Ao longo de seu ingente obra, abordou grande variedade de matérias: linguística románica, história da língua, geografia linguística, dialectología hispânica, história da América, judeo-espanhol, romancero sefardí, toponimia, crítica literária, literatura medieval (moderna e contemporânea), ensaio, poesia, tradução, etc. Seus trabalhos sobre dialectología são pioneiros no âmbito hispânico: o Atlas Linguístico e Etnográfico de Andaluzia (ALEA), o Atlas Linguístico e Etnográfico das Ilhas Canárias (ALEICan), o Atlas Linguístico e Etnográfico de Aragón, Navarra e Rioja (ALEANR) e o Léxico dos Marinheiros Peninsulares (ALMP). Também, o Atlas Linguístico e Etnográfico de Santander (ALESan), o Atlas Linguístico de Espanha e Portugal (ALEP), Atlas Linguarum Europae (ALE), o Atlas linguístico de Castilla e León e o grande Atlas Linguístico de Hispanoamérica (ALH). Destacam também o Manual de dialectología hispânica: o espanhol da América (Barcelona, Ariel, 1996) e o Manual de dialectología hispânica: o espanhol de Espanha (Barcelona, Ariel, 1996).
Estudou o dialecto riojano (O dialecto riojano, Madri, Gredos, 1976), o idioma aragonés (Estudos sobre o dialecto aragonés [sic], CSIC, 1987).

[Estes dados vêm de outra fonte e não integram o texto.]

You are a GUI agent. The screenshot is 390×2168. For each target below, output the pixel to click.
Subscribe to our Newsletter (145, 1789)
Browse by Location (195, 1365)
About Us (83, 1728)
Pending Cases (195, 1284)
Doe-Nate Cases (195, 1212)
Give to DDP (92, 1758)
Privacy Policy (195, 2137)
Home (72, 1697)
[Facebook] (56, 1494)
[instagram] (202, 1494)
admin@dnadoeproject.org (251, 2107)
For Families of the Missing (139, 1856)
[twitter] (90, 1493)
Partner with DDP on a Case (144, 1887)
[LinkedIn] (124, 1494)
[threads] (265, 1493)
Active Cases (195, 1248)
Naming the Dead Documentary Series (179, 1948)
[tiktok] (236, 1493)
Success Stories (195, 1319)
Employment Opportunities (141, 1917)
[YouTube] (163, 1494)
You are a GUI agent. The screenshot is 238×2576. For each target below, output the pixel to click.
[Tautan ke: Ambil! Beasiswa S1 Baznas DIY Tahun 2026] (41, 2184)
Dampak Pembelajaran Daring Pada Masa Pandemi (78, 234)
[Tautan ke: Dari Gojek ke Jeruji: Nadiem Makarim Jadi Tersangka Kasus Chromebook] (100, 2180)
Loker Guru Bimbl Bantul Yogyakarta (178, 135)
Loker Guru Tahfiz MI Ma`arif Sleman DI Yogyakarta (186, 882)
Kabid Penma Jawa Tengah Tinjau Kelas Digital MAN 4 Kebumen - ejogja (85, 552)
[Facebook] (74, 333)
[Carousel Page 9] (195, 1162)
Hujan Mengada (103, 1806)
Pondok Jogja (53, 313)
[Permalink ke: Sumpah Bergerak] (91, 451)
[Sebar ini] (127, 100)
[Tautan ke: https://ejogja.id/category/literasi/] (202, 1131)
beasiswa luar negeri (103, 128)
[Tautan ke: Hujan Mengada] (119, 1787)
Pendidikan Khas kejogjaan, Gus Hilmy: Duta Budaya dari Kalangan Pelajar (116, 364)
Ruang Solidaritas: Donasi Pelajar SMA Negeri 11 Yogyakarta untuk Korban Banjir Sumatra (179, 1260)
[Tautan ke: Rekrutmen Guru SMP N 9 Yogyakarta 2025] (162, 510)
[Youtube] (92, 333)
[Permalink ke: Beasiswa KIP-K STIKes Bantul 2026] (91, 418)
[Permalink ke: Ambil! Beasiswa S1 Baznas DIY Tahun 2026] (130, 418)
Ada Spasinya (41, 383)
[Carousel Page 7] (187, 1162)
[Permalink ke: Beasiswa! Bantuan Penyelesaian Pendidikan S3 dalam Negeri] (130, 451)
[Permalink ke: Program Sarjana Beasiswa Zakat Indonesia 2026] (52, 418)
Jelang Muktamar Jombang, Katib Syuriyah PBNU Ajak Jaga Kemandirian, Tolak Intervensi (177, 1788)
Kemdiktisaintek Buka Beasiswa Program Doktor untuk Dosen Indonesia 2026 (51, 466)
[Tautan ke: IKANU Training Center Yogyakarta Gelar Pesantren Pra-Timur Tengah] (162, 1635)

Grande conhecedor da literatura antiga, realizou numerosas edições de textos medievales, do romancero velho e da literatura tradicional e popular (incluída a sefardí), mas também se interessou por alguns autores contemporâneos (O mundo novelesco de Miguel Delibes, Madri, Gredos, 1987). Sua obra, de uma extensão formidable, abarca ao redor de 170 livros e mais de 600 artigos científicos.
Foi distinguido como membro honorario a mais de uma dúzia de academias espanholas, européias e americanas. Foi galardoado com o Prêmio Nacional de Ensaio e com o Prêmio Nacional de Investigação do CSIC. Também recebeu os prêmios Antonio de Nebrija e o Award Excellence in Research (State University de Nova York). Assim mesmo, obteve encomenda-a com placa da Ordem de Alfonso X o Sabio e a Grande Cruz da Ordem de Alfonso X o Sabio.[1] Foi doutor honoris causa em numerosas universidades espanholas e estrangeiras.